Even before Jennifer Fessler shared her steamy memories of the late, great James Gandolfini on RHONJ, the Ozempic rumors were swirling.
In fact, she may have been ahead of the curve in using the life-saving diabetes medicine as a luxury weight-loss tool.
Recently, Fessler’s Ozempic use landed her in the hospital.
She’s out of the hospital. She’s doing better now. And she’s still on Ozempic.
Assuming that she’s still around, we’ll be interested to hear what Jennifer Fessler has to say on a prestigious documentary on Ozempic and similar semaglutide injections.
For now, though, she’s still making (controversial) use of the drug as an appetite suppressant.
Despite her recent hospitalization with an impacted bowel, she’s more than happy to boast about continuing to use it.
“I’m not afraid of Ozempic,” Fessler said this week, “and I will tell you I have had an experience that was not good — and I’m pretty positive it was about the semaglutide — where I had to go to the hospital for an impacted bowel.”
Fessler said this alongside cohost Jackie Goldschneider on their shared podcast, Two Jersey Js.
“I’m still not nervous about it,” she emphasized. “When it comes to things having to do with my physical appearance, somehow that goes out the window. For instance, I’m not afraid at all of going into surgery for anything cosmetic.”
Fessler shared that, in over a year, she has lost “maybe 22 pounds” total from Ozempic. Yet she blames herself for her hospitalization.
“I was drinking no water, eating no vegetables,” she claimed. “‘Cause something that happens, a new experience for me, is being able to eat what I want.”
Fessler went on: “Even when it’s not the most healthy choices and still lose weight. So maybe for the first time in my life, I’m losing weight on pizza and bagels and ice cream.”
“Having said that, I noticed there was constipation, I didn’t do anything about it. I wasn’t taking Miralax, that you take every morning, or any kind of stool softener,” Fessler admitted. “I hadn’t gone in a week, then it was a week and a half.”
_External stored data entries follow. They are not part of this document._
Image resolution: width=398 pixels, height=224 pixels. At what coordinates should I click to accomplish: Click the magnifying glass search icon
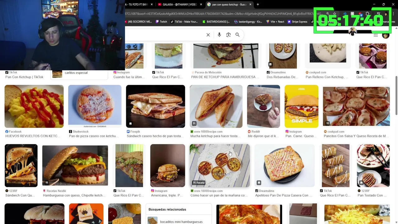point(237,35)
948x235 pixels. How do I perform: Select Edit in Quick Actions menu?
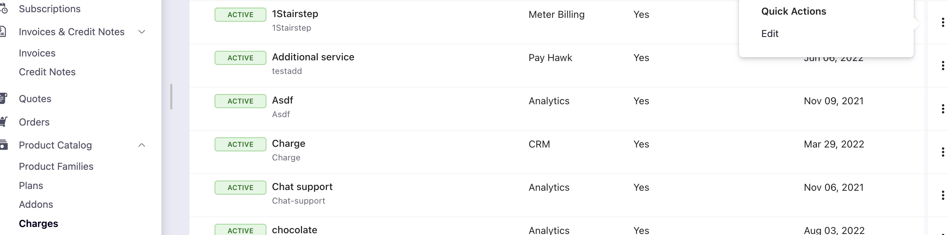770,34
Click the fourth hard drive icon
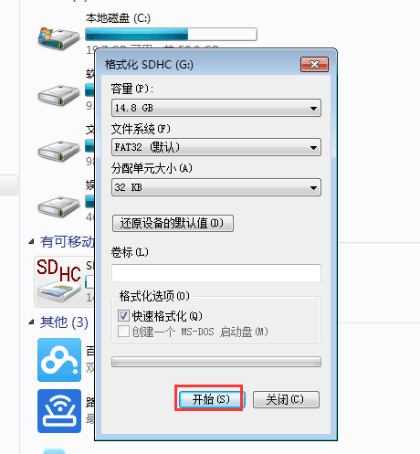 58,206
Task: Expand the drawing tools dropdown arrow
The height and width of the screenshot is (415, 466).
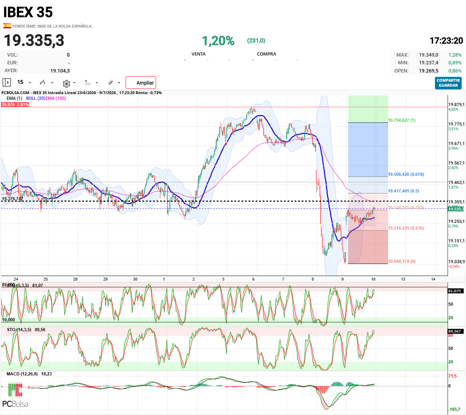Action: tap(119, 83)
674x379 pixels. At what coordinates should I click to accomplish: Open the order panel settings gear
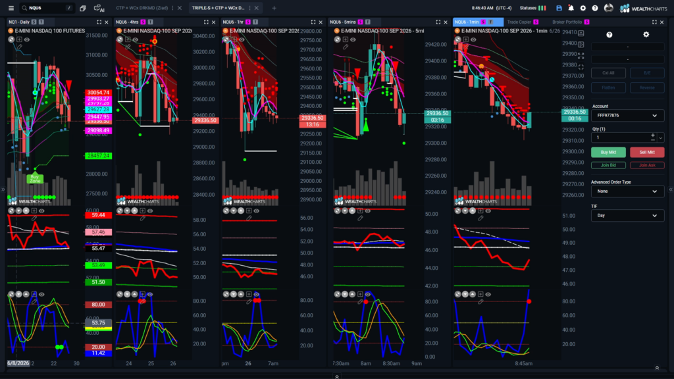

Fessler did not immediately seek treatment, and says that she’s the one “to blame for ignoring [her side effects] and allowing them to escalate to the point where I became impacted.”
Now, she says, she’s “proactive” and drinking more water, taking laxatives, and more.
Notably, this same medication caused thyroid cancer in rodents during laboratory testing. Until very recently, only people who needed it to live took to the injections.
Since it became the weight loss drug of choice among the wealthy, Ozempic (and similar semaglutides) have had shortages on multiple continents. Which means real problems for people who need it.
So we’re talking about a weight loss drug with known risks, unknown potential long-term risks, and finite supply. Fessler still thinks that it’s worth the risk, and we’re hard-pressed to condemn her. Our culture does brutal things to women over the shapes of their bodies.